Oceania > Australia > Moody's downgraded Qantas

Australia: Moody's downgraded Qantas

2014/01/11

Australian carrier Qantas said it was facing some of its toughest-ever challenges as Moody's downgraded its credit rating to junk, with the airline battling intense competition and spiralling costs.

Moody's cited "a sharp deterioration in the company's core domestic business" following the airline's shock profit warning and announcement of job cuts in December.

This had by presently prompted Standard and Poor's to assign it junk status.

Qantas is presently rated Ba2 by Moody's and BB+ by Standard and Poor's, meaning it is considered a "junk" product by professional investors.

It will increase the cost of financing for the carrier and restrict access for investors that do not put their money in lower-rated companies, deepening woes for the cash-strapped airline.

The downgrades follow a dire estimate in December of a half-year loss of up to $300m and the decision to cut 1,000 jobs due to "immense" cost pressures.

Qantas chief financial officer Gareth Evans said the news was not unexpected and underscored the difficulties faced by the company, which include record fuel costs and fierce competition from domestic rival Virgin Australia.

"Earnings conditions have deteriorated rapidly in recent months and we presently face some of the majority challenging circumstances in our history, inclunding an uneven playing field in Australian aviation," Evans said in a statement to the Australian stock exchange.

"We continue to talk to the Australian government about options for resolving this situation," he added.

Qantas claims foreign ownership restrictions of 49% imposed at the same time as it was privatised in 1995 have put it at a disadvantage in relation to Virgin, which is presently majority-owned by national-backed Singapore Airlines, Air New Zealand and Abu Dhabi-based Etihad.

It has been lobbying Canberra to relieve the foreign investment cap or intervene with a capital injection to shore up its business.

December's grim estimate doused hopes that Qantas had turned a corner by signing a major partnership with Dubai-based Emirates and reversing its 2012 annual loss - the initial since privatisation - with a modest $5m full-year profit announced in August.

Competitive pressures were singled out as a key concern by Moody's in its downgrade. "The cause of the deterioration in the operating profile is largely due to the aggressive competitive actions by Qantas's key domestic competitor, Virgin Australia Holdings," the agency stated.

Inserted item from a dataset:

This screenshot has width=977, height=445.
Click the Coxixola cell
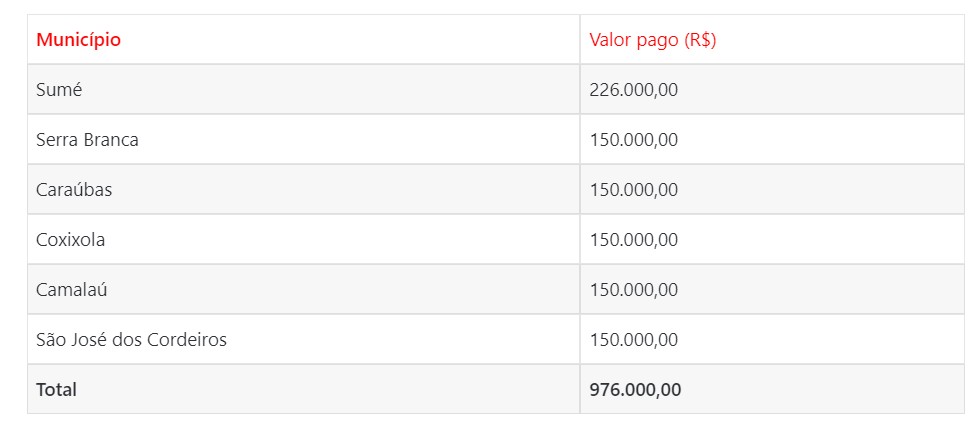(x=303, y=239)
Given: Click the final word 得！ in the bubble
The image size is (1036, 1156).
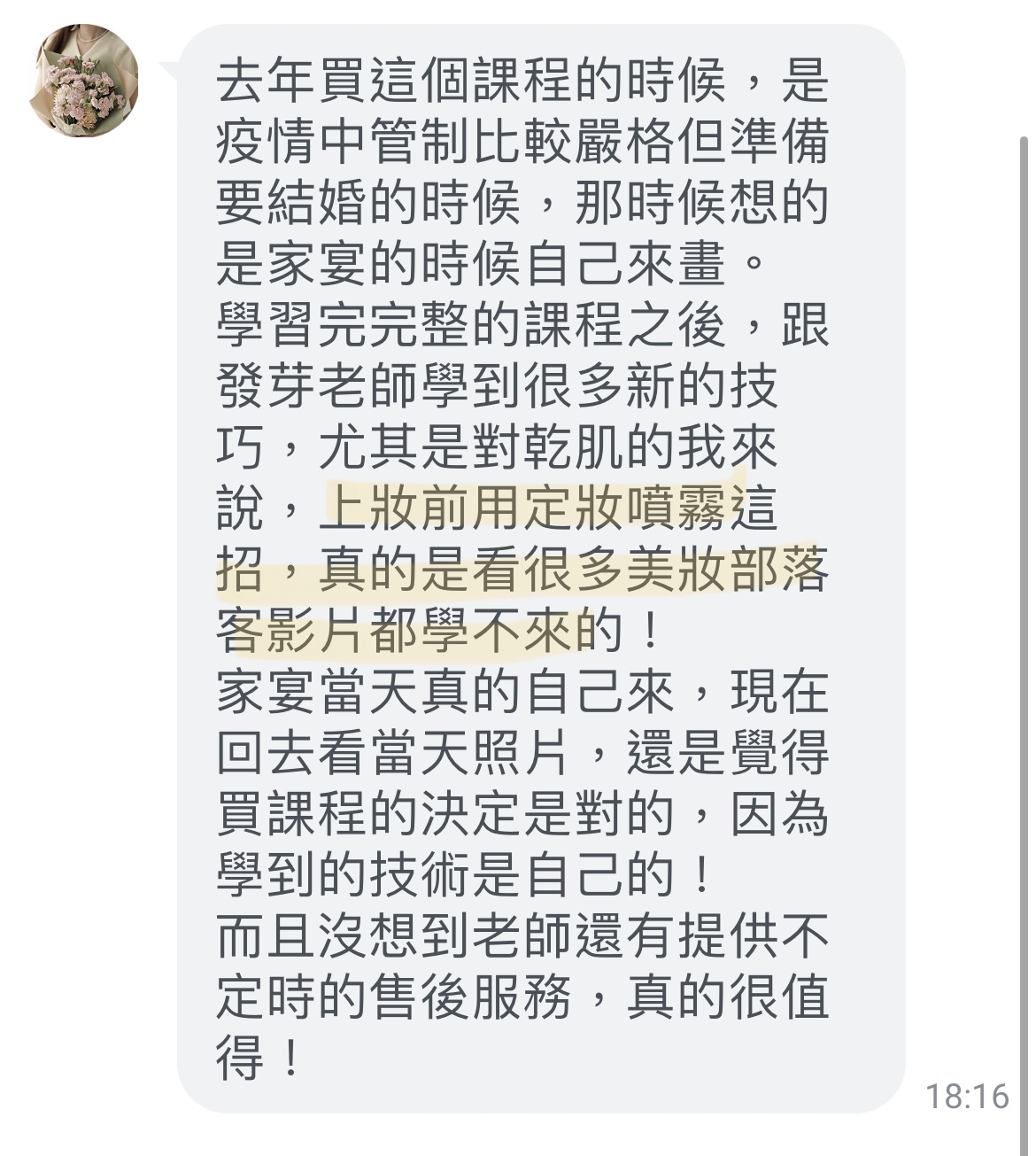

Qantas is undertaking a structural review, which is due to statement back next month on options speculated to include the potential divestment of its Jetstar assets in Asia.

Evans said Qantas stood ready to take "the necessary decisions presently - however tough they may be - to ensure we remain strong and disciplined in the years ahead."

"In addition to cost-cutting, substantial reductions to our planned capital spending pipeline will be vital to ensure a return to positive free cash flow in FY15 and beyond," he said.

Evolution was being made on a before announced $2 billion cost-reduction programme, inclunding on the structural review, he added.